この特徴によれば、開放端部の内部側と該開放端部を密封可能に囲繞した外部側とが同圧にされた状態で、制流弁の弁筐体の先端が首部内の開口部を超えた設置位置にて、環状の密封部材により密封できるため、この密封状態で開口部及び開放端部を同時に遮断することができる。したがって、流体管が比較的大口径であっても、この制流弁を設置するために要する押圧力を低減して所期の位置に正確に設置でき、且つ制流弁の弁体が流体管の孔部に挿入する際の支点が確実になり、弁体の位置精度を向上させ、管内流体の制御性を高めることができ、また弁体の操作を要することなく、軽量・小型化した作業弁装置を容易に着脱できる。
【0007】
前記作業弁体により仕切られた前記筐体の内部を互いに連通させるとともに、前記筐体内の空気を外部に放出することを特徴としている。
この特徴によれば、作業弁体により仕切られた筐体内部を連通させる際に、筐体内の空気を排出することができるため、筐体内部を管内流体で満たすことができる。
【0008】
前記筐体は、前記流体管を密封状に外嵌する分割構造であり、前記流体管の前記孔部は穿孔機により穿孔されて形成されることを特徴としている。
この特徴によれば、既設の流体管に不断流状態で穿孔により孔部を形成し、弁体を挿入することができる。特に、筐体の首部に作業弁装置を着脱するための開口部を有して、作業弁装置の取付位置を流体管に近づけることができるため、穿孔ストロークが短くなり、穿孔の位置ずれを極小化でき、併せて、穿孔機や作業弁装置などの施工用機材の小型化、軽量化、コストダウンができる。
【0009】
前記筐体の移動を防止する移動防止手段を前記流体管に設置することを特徴としている。
この特徴によれば、制流弁を閉塞することで筐体に管内流体の圧力が作用しても、移動防止手段によって筐体の移動を防止できるため、流体の高い制御性を維持できる。また、移動防止手段を穿孔の際に設置することで、孔部の位置ずれを抑制できる。
【0010】
前記作業弁体により仕切られた前記筐体の内部を互いに連通させ同圧にした状態で、前記作業弁体を開放することを特徴としている。

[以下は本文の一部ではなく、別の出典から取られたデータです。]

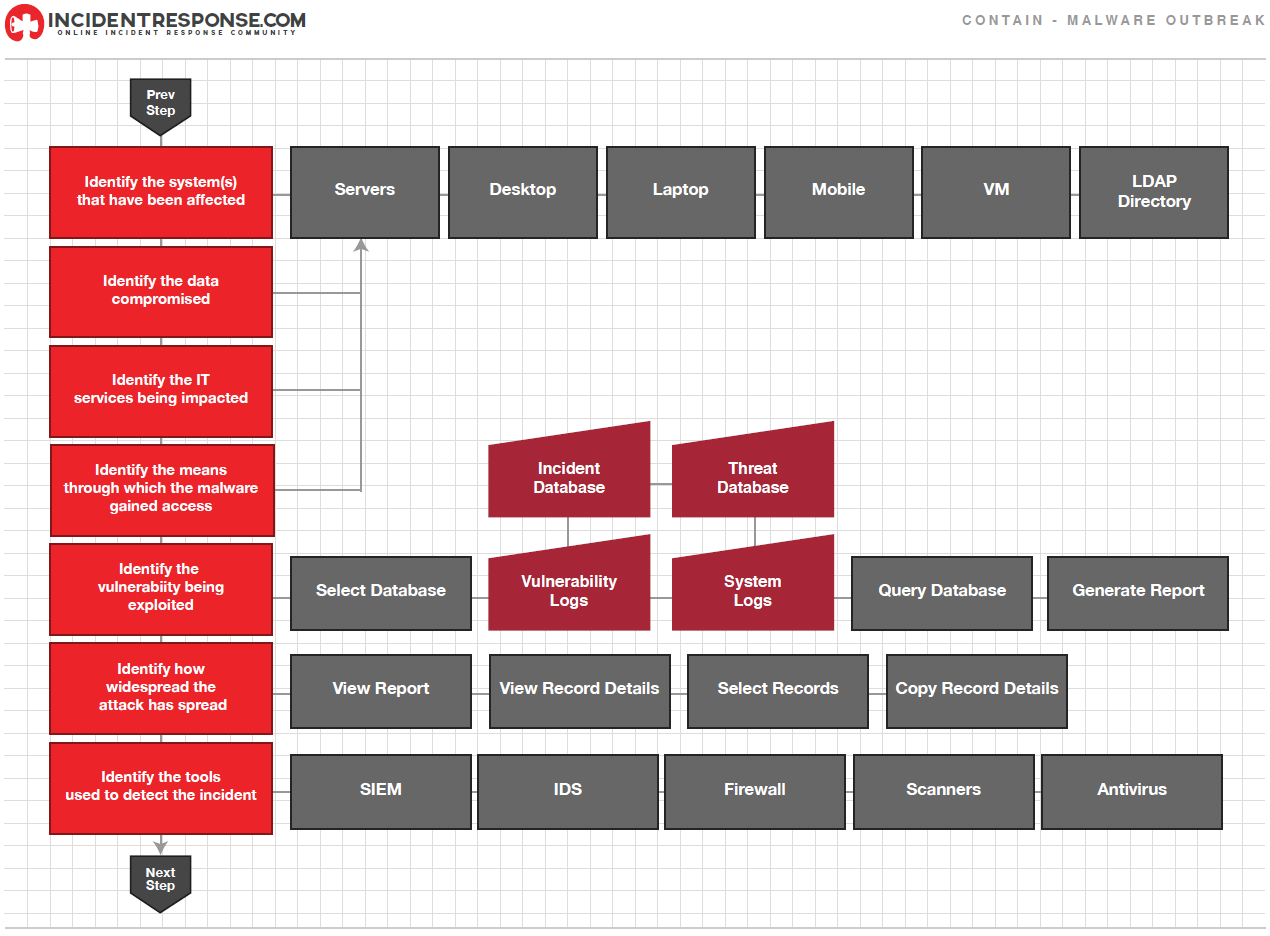The height and width of the screenshot is (936, 1270).
Task: Go to the Next Step marker
Action: (160, 880)
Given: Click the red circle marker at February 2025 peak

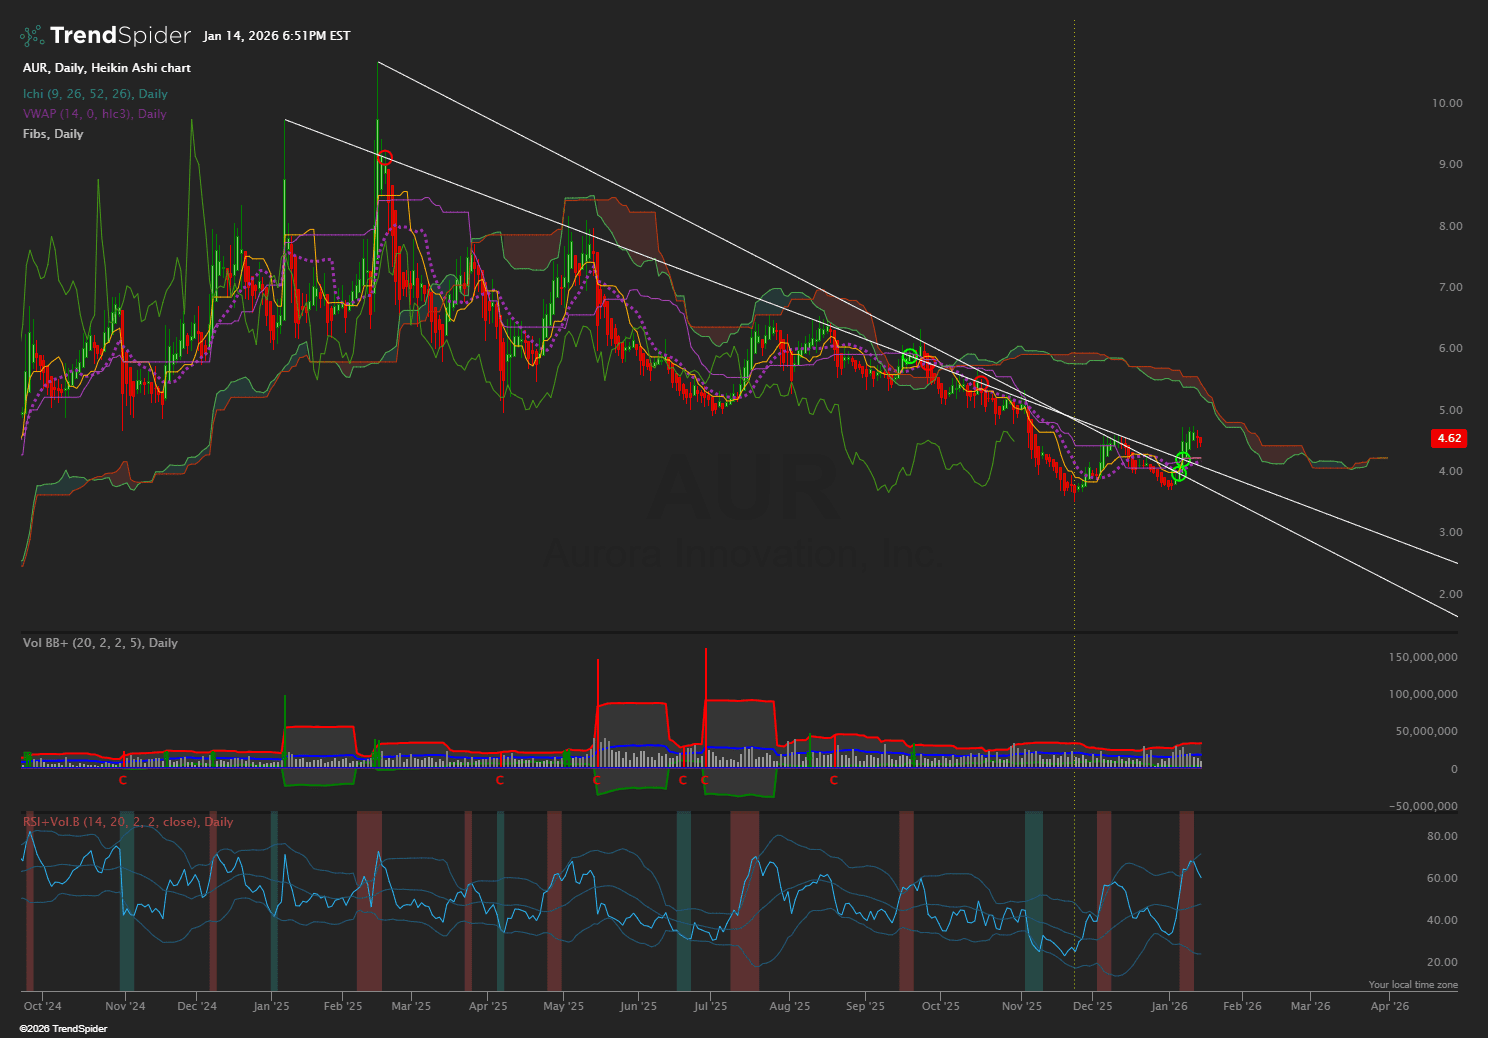Looking at the screenshot, I should [x=386, y=158].
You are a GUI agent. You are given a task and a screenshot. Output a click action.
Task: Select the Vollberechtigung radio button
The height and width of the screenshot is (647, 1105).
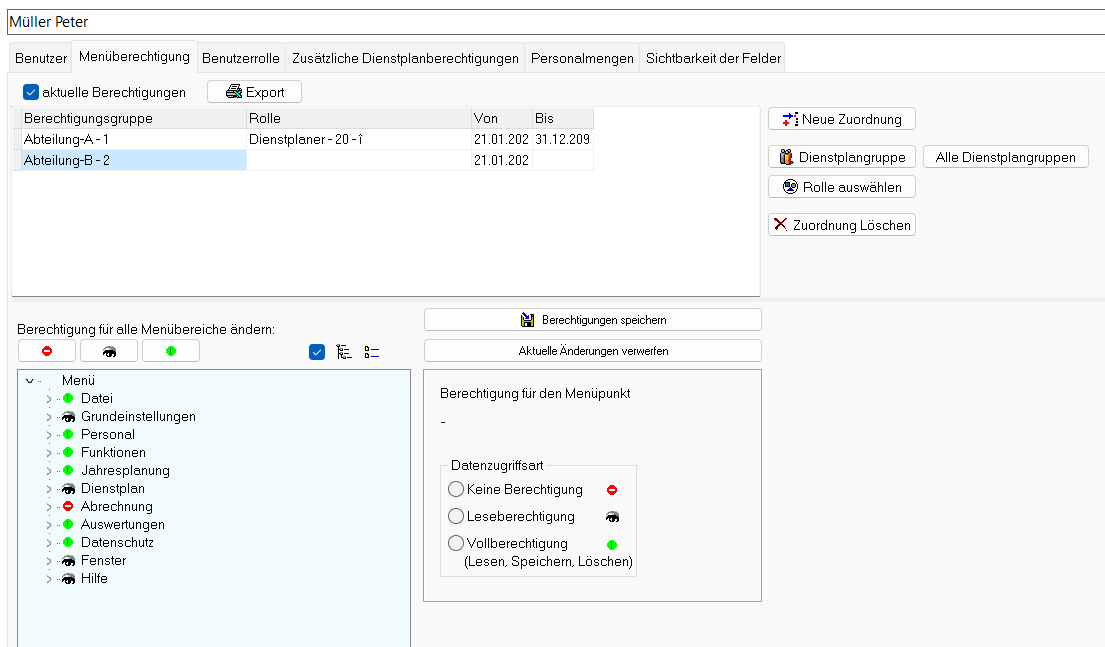[x=455, y=543]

この特徴によれば、作業弁体で仕切られた筐体の内部を互いに連通させ同圧にした状態で、制流弁の弁筐体の先端が首部内の開口部を超えた設置位置にて、環状の密封部材により密封できるため、この密封状態で開口部及び開放端部を同時に遮断することができる。したがって、この制流弁を設置するために要する押圧力を低減して所期の位置に正確に設置できる。
【0011】
前記作業弁体により仕切られた前記筐体の内部を互いに連通させるための連通開口部が、前記首部に設けられていることを特徴としている。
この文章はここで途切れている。